Constraints create positive pressure and inspire innovation
The constraints that come with publishing content create a great canvas for synthesizing and innovating
I've been fortunate enough to interview some of the world's brightest minds in entrepreneurship and marketing on the Productive Insights podcast.
This includes (but isn't limited to) a conversation with Seth Godin in episode 200, Neil Patel in episodes 1 and 212, Guy Kawasaki in episode 210, Sonia Simone in episodes 107 and 108, and Rand Fishkin in episodes 38, 126, and 159 to name a few.
Speaking to these thought leaders is an excellent way to re-discover ideas that lurk in the deep recesses of my mind, and combine those ideas with the conversation I'm having with my (current) podcast guest
More often than not this leads to new and innovative insights that I wouldn't have otherwise arrived at.
Another excellent tool to help re-discover previous thinking is Roam Research — its bilateral linking capabilities are the best I've seen. I've been using it for years now and I recommend it.
Here's the thing: this principle applies to any form of content creation (even if it isn't conversation based)
The key here is to apply time constraints and structure to your content creation process. For instance, you could use this framework to write your blog posts and aim to publish one blog post each week.
Both these constraints become forcing mechanisms to inspire creativity.
Harness the power of regular breaks
Taking regular breaks serves as a valuable pattern interrupt — especially when you're in a creative rut.
Taking regular breaks gives your subconscious mind to do its thing (after your conscious mind has been focused on the subject matter for some time). Adrian Furnman explains that it's important to give your brain incubation time after you've been working actively on an idea for some time.

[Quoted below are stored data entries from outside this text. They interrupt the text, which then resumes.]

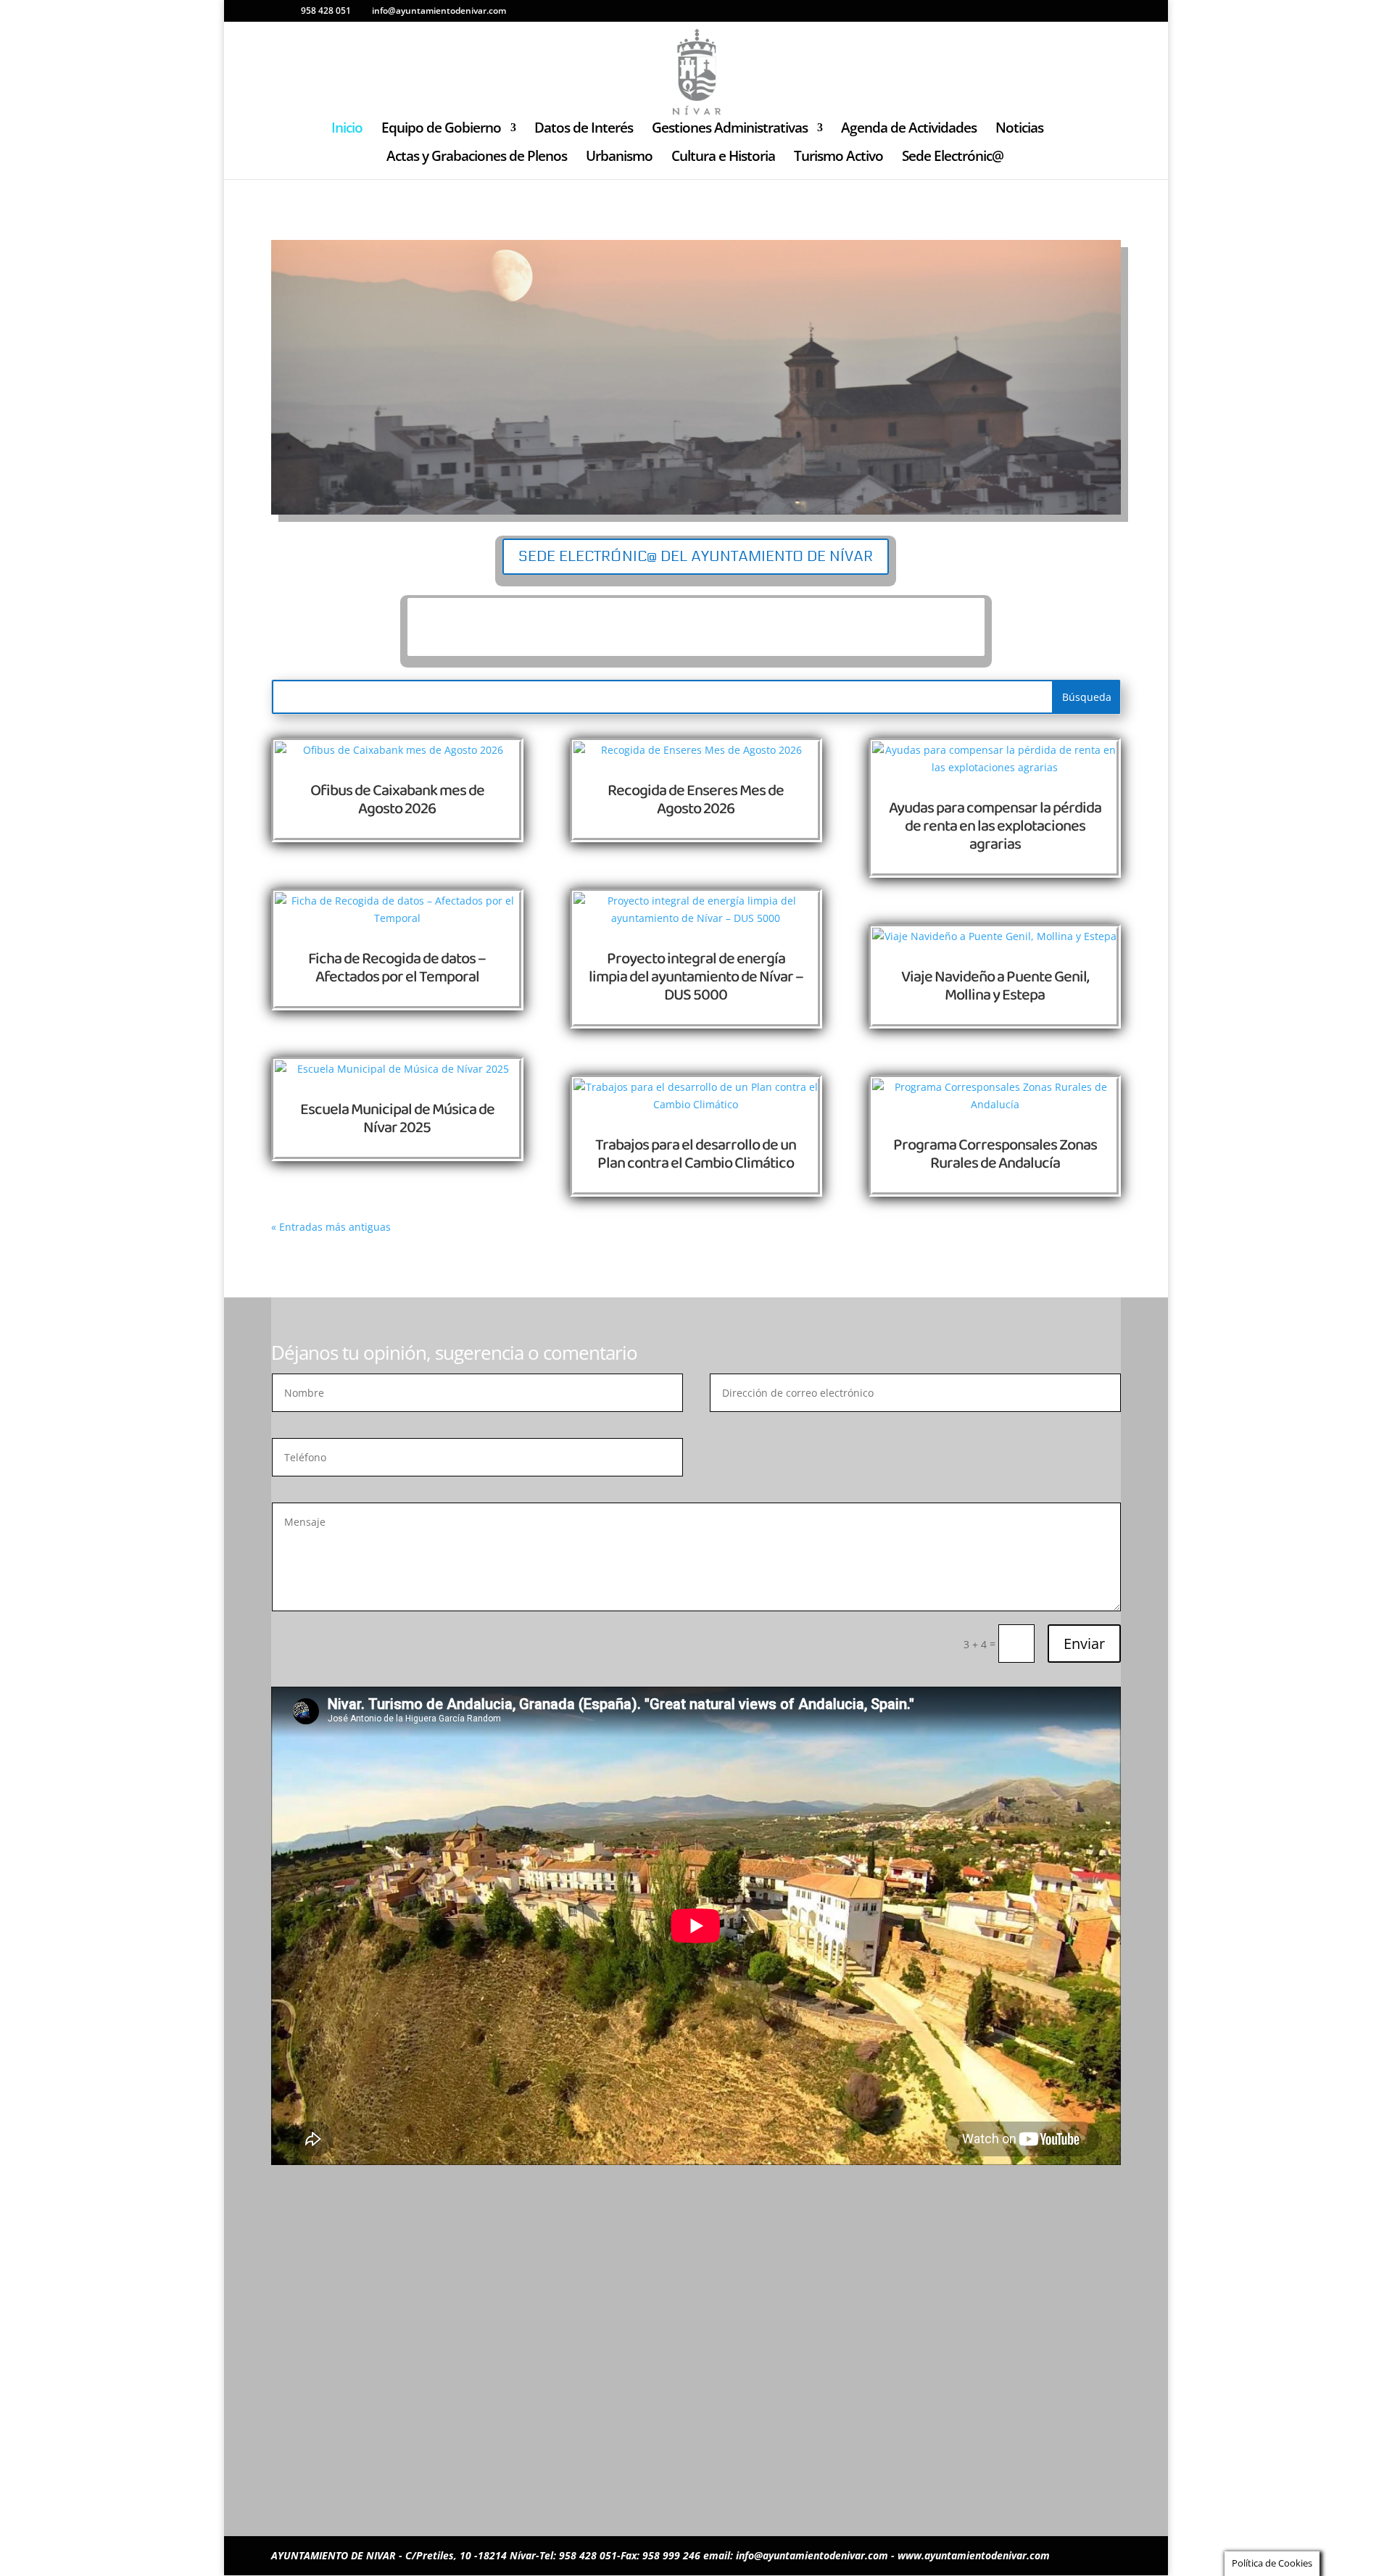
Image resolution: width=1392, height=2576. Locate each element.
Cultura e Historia (723, 158)
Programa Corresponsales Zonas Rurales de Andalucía (995, 1154)
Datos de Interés (583, 129)
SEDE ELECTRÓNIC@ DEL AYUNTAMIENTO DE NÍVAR (695, 556)
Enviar (1084, 1643)
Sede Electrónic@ (952, 158)
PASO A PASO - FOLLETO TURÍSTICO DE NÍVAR (696, 626)
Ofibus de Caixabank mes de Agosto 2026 (397, 800)
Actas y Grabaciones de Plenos (476, 158)
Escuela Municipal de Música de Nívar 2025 (397, 1119)
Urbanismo (619, 158)
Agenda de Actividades (909, 129)
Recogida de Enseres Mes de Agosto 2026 (696, 800)
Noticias (1019, 129)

Brian Halligan from Hubspot explained in this interview in the New York times that he's a big advocate for naps at the workplace.

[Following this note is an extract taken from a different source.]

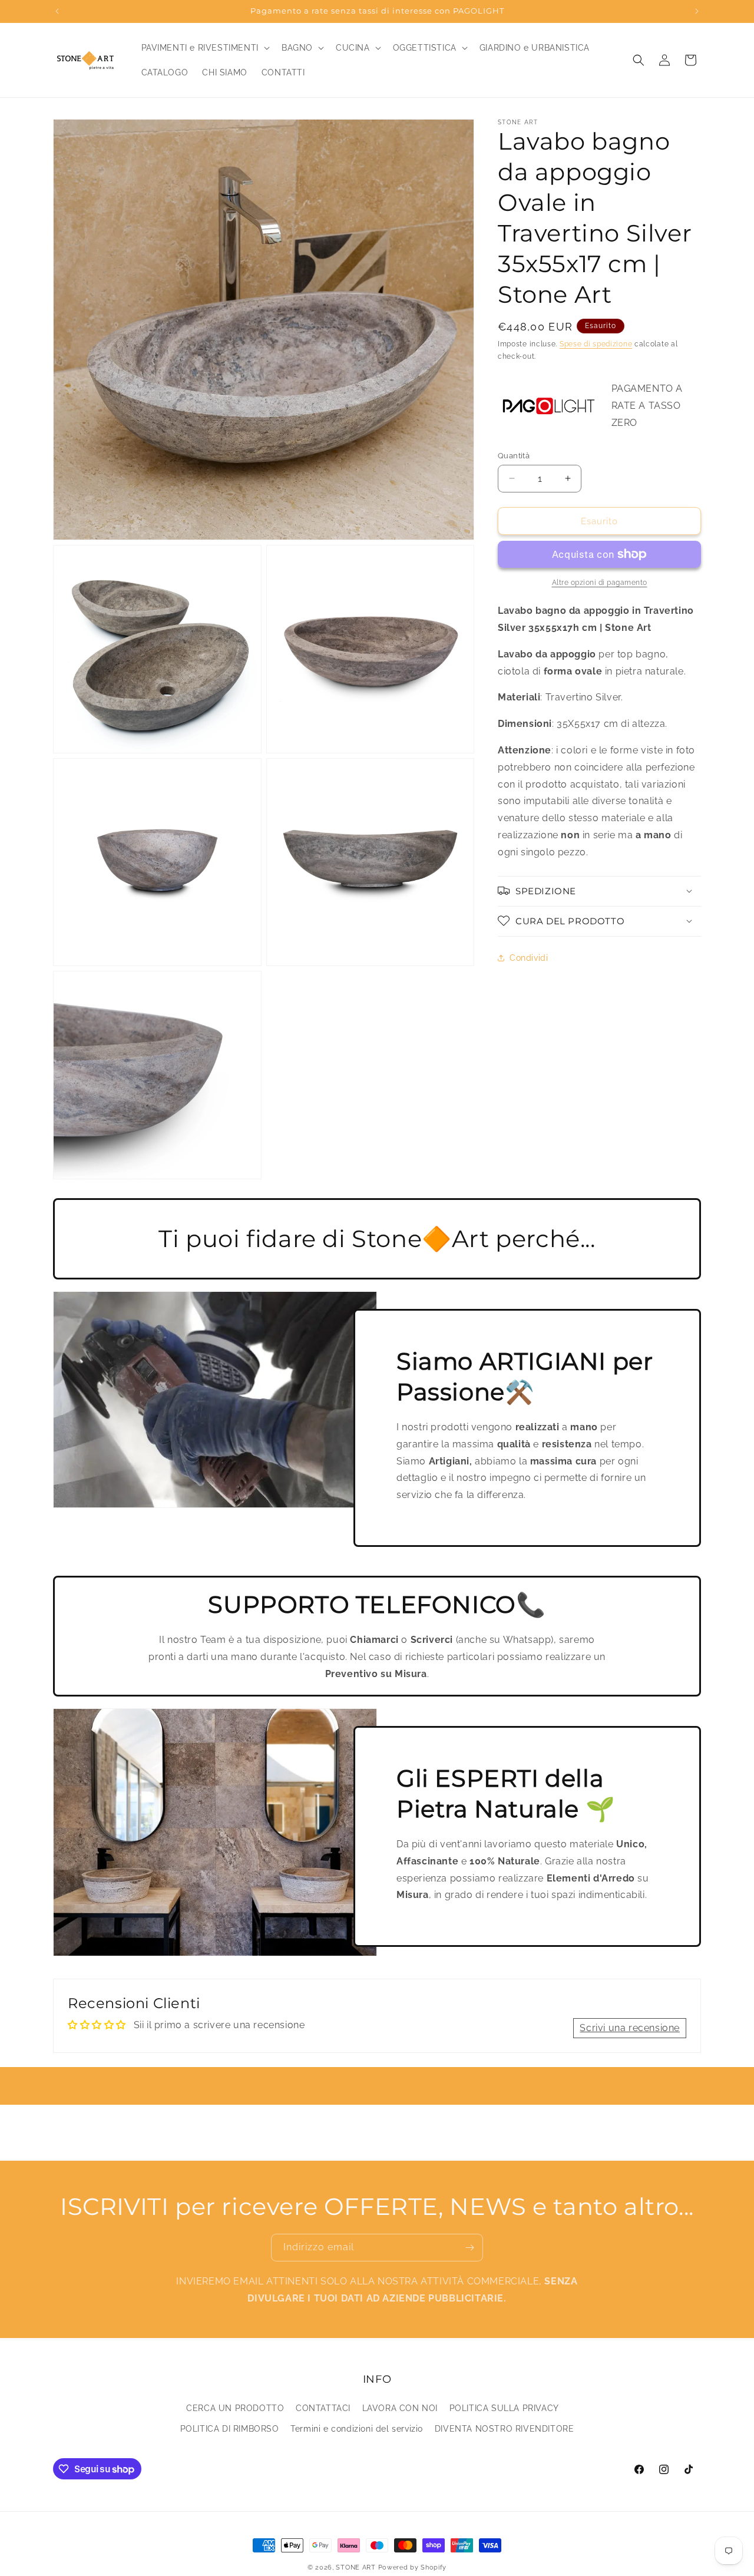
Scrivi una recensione (630, 2027)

He explains that it's important for employees to "work less and think more" by providing nap rooms to encourage regular breaks. This practice helps spark creativity.
Watch stand-up comedians
I've always believed that stand-up comedians are the great philosophers of our time. They usually think deeply about things and inspire us to do the same.
Comedians tend to use pattern-interrupts and open loops to keep their audience engaged, and deliver their humor in a way that's entertaining and often very informative.
Watching comedians do their routines can unlock creativity.
I've lost count of the number of times I've felt a bit stuck (including while writing this very blog post) and have decided to take a break to watch a stand-up comedian I enjoy watching.
In almost every instance I've felt inspired, relaxed and have returned to my computer with renewed enthusiasm.
In every instance I can remember, I've come back with a fresh perspective.
I've found it really easy to move past the roadblock I've encountered. I recommend it.
Play a musical instrument
I have a couple of guitars in my home office and I often pick them up to play a few riffs. This almost always works to get me out of a creative rut when I'm writing.
Because playing the guitar uses different aspects of the brain and stimulates pathways that seem to "unlock" new insights.
Since the guitar is a "tactile" experience and engages muscle memory, it seems to add a new dimension in terms of creativity.
If you don't play a music instrument, then listen to music. That's a good alternative.